This comes courtesy of Viola Buitoni, a transplanted Italian who lives San Francisco and teaches at 18 Reasons in the Mission and at the Institute of Italian Culture in Jackson Square. She’s an excellent cook and molto simpatica. The traditional dried pasta used for this is calamarata, which look like giant calamari rings. They’re hard to find in the States but paccheri (shown in photo) do the trick. Lacking those, try rigatoni or other biggish tubes. You want to be able to stab the mussel meat and pasta with your fork so noodles don’t work. A tavola!

ingredients

2 lbs mussels, (see note)
Kosher or sea salt
2 garlic cloves
1 cup fresh basil leaves
1 basket (about 6 oz) tiny cherry tomatoes, stemmed
1/4 cup extra-virgin olive oil
1/4 cup white wine
pepper
1 pound calamarata, paccheri or rigatoni pasta
1 cup finely grated pecorino cheese

directions

Put on a large pot of water to boil for the pasta. Put the mussels in a saute pan with a cup of water and a pinch of salt; cover and bring to a boil. Shake pan to encourage mussels to open. When open, remove them with a slotted spoon to a plate; save the cooking liquid. Discard any mussels that remain shut. Remove the mussel meat from the shells and set aside on plate; discard shells. Filter the mussel liquid through a fine sieve or coffee filter into a measuring cup to remove any grit. Set liquid aside.

On a cutting board, mince the garlic with some salt, cut the basil into small shreds (aka chiffonade), and cut the cherry tomatoes in half.

While the water is coming to a boil, make the sauce: pour the olive oil into a wide sauté pan or large frying pan and add the garlic and half the basil. Stir for a minute or two over medium heat to soften, being careful not to burn garlic. Pour in the wine and stir until evaporated. Turn up the heat and add the tomatoes. Cook, stirring, until the tomatoes start to break down and almost caramelize. Pour in about half of the reserved mussel liquid and several grindings of black pepper. Let sauce cook for a couple of minutes until starting to thicken, then turn off heat under pan.

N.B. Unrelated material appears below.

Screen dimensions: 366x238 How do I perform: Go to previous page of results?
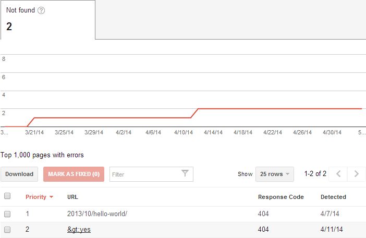tap(338, 174)
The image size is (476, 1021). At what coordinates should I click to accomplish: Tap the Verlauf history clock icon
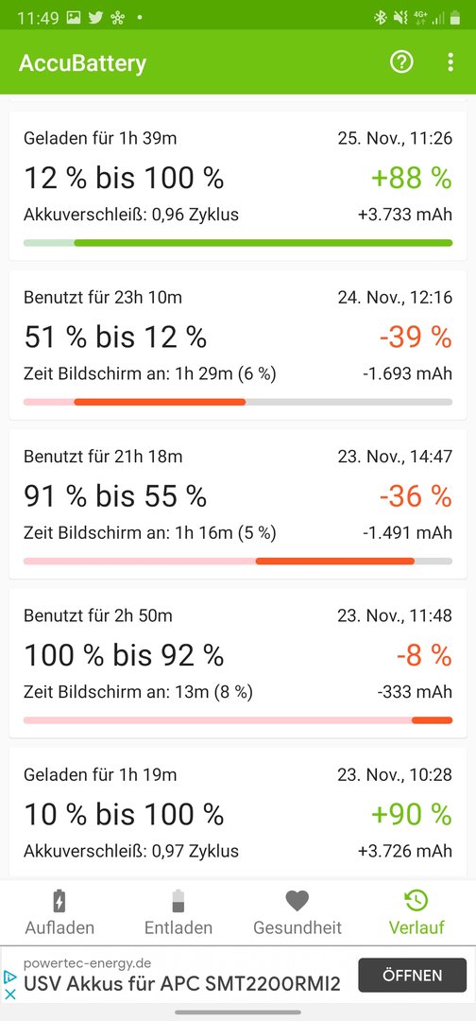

When water boils, add a handful of salt and the pasta. Cook until pasta is very al dente (2 to 3 minutes before time indicated on package), then remove pasta from water with a skimmer or a slotted spoon and transfer directly to the pan with the sauce. Add the rest of the mussel liquid to the sauce pan, turn on heat under pan and cook, stirring and shaking pan to avoid sticking, until pasta is cooked through and has absorbed most of sauce. Add a ladleful of pasta cooking water if necessary to keep from drying out.

Stir the mussels, half the pecorino and the remaining basil into the pasta. Toss well and serve immediately in warmed bowls. Pass the rest of the pecorino at the table for additional sprinkling.

note: look for blue-black mussels, the smallest you can find, not PEI (Prince Edward Island) mussels which are too meaty. If you can’t find mussels, use 1/2 pound rock shrimp and cook them as you would the mussels, preserving their cooking water too.